Pasalnya, sisi psikologi makhluk eksperimen kayak Bella Baxter ini enggak akan bisa disamakan dengan makhluk mana pun di dunia. Bukan cuma karena Bella Baxter punya pikiran yang sedang bertumbuh layaknya anak-anak, tetapi karena pertumbuhan pikirannya itu terlalu cepat. Emma Stone pun harus menyesuaikan diri dengan peran seorang dewasa berpikiran anak-anak yang sedang belajar tentang dunia dan terlalu cepat bertumbuh. Ia harus menyesuaikan enggak hanya raut wajah, tetapi cara Bella berjalan, cara Bella menggoyangkan tubuh, berinteraksi dengan orang-orang, dan sebagainya.
Saking sulitnya sampai ingin muntah
Anak kecil pastilah akan selalu tertarik dengan makanan. Hal itu tentu berlaku pada Bella Baxter yang punya pikiran kanak-kanak. Nah, ada adegan di mana Bella menemukan banyak kue tar Portugis dan dia begitu semangat memakannya.
Emma Stone, yang enggak terbiasa makan secara rakus, sempat muntah karena adegan tersebut. Pasalnya, jumlah kue yang harus dimakan sampai dengan 60 buah!
Bukan cuma adegan kue, adegan lain yang bikin dia mual adalah saat Bella Baxter harus melihat pembusukan manusia.
Banyaknya adegan seks dan ketelanjangan yang harus dilakoni
Salah satu kontroversi yang menyeruak dalam Poor Things adalah banyaknya adegan seks dan ketelanjangan yang melibatkan Bella Baxter.

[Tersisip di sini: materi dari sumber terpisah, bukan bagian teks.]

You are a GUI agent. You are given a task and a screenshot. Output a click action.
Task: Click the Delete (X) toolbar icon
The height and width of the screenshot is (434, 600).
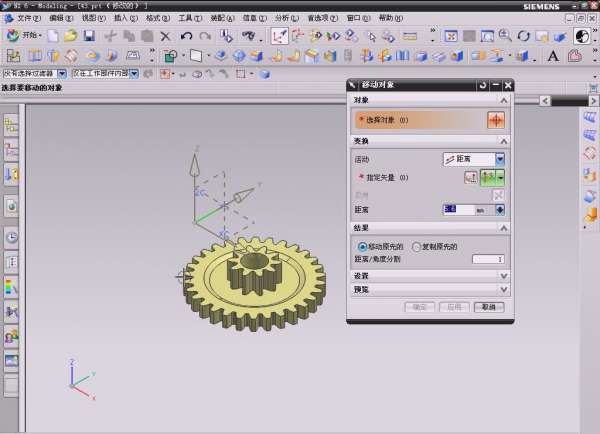point(165,36)
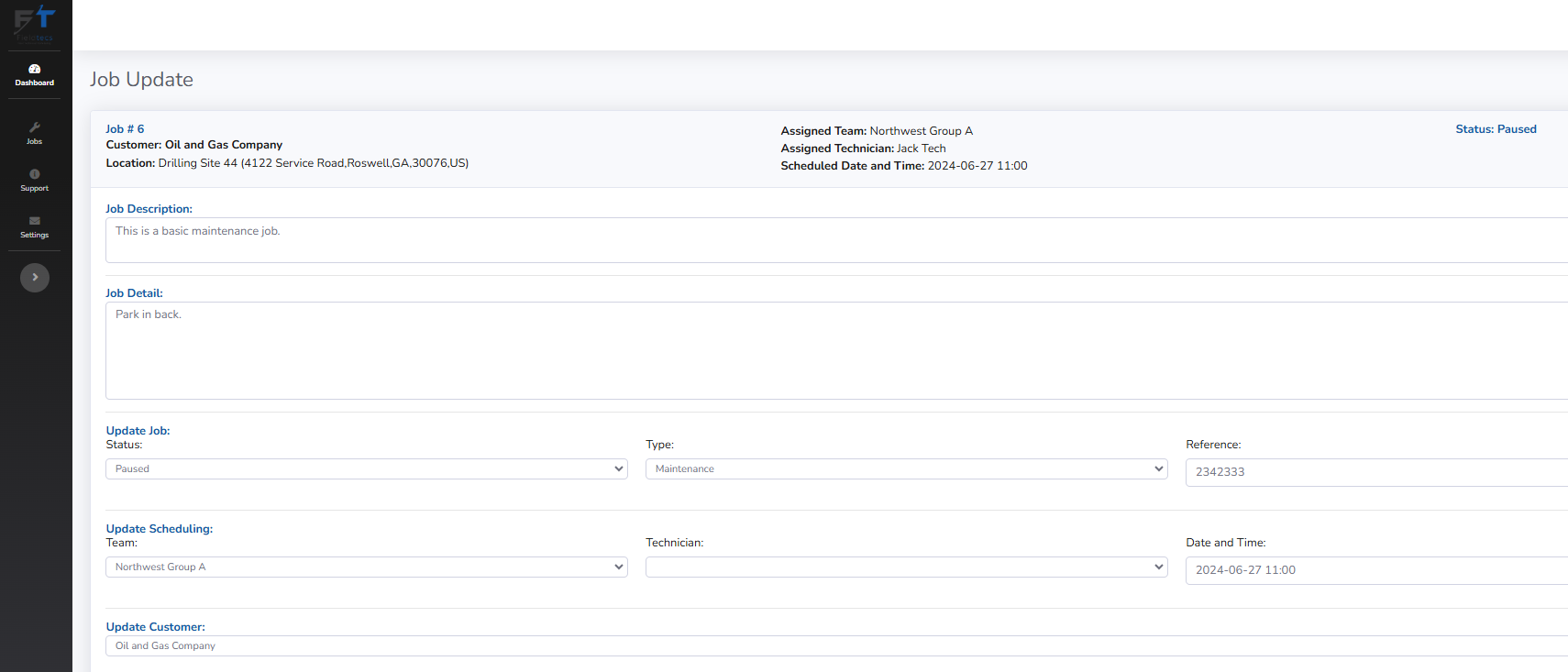Open the Type dropdown showing Maintenance
Image resolution: width=1568 pixels, height=672 pixels.
(906, 468)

Masalahnya, Bella Baxter sendiri digambarkan punya otak “minor” atau anak-anak dan ada banyak adegan di mana ia mengeksplorasi seksualitasnya sendiri atau bersama orang lain pada saat menjadi sex worker misalnya, dengan cara liar karena ia merasa hal itu menyenangkan. Bella bahkan mempertanyakan kenapa orang-orang enggak melakukan hal itu terus-menerus.
Adegan-adegan ini harus dilakukan dengan mindset “manusia murni” yang memahami seksualitas sebagai hal baru buat dia. Tentu sulit dilakukan oleh orang dewasa yang udah memahami hal semacam ini. Untuk itu, dilibatkanlah koordinator keintiman buat adegan-adegan tersebut.
Koordinator keintiman menata para aktor supaya enggak kaku dan lebih rileks saat menjalani adegan-adegan tersebut. Mereka juga memastikan bahwa suasana pada pengambilan gambar adegan seks cukup privat sehingga para aktor enggak merasa terganggu.
Tertarik dengan Metafora-nya
Kalau dilihat sekilas saja tanpa ditinjau lebih lanjut, karakter Bella Baxter ini hanya seperti karakter robot yang berpetualang. Namun, metafora dari perkembangan dirinya jauh lebih dalam. Itulah yang bikin Emma Stone tertarik buat memerankan Bella Baxter.
Bella, seorang perempuan, dengan otak yang di-reset bak bayi, menyimbolkan perempuan yang ‘lepas’ dari aturan norma atau anggapan tentang bagaimana menjadi perempuan dan becoming herself just the way it is. Pencariannya yang jujur, yang bebas dari dogma, menjadikannya sebagaimana dirinya ingin menjadi.
Namun, bukan cuma sekadar bebas, dalam perjalanannya pun Bella Baxter menemukan kenyataan mengenai adanya relasi kuasa, aturan, dan tentu saja kebebasan untuk memilih yang terbatasi oleh orang lain dan struktur masyarakat. Hal ini cuma bisa dialami oleh “anak-anak” dalam wujud orang dewasa yang langsung masuk ke realita saat pikirannya masih pikiran kanak.
Mencoba dan cukup berhasil buat push the limit saat menjadi Bella Baxter dan memasuki dunia yang “aneh” dalam Poor Things, wajar jika Emma Stone mendapatkan penghargaan best actress itu. Nah, bagaimana pendapatmu tentang totalitas aktris ini?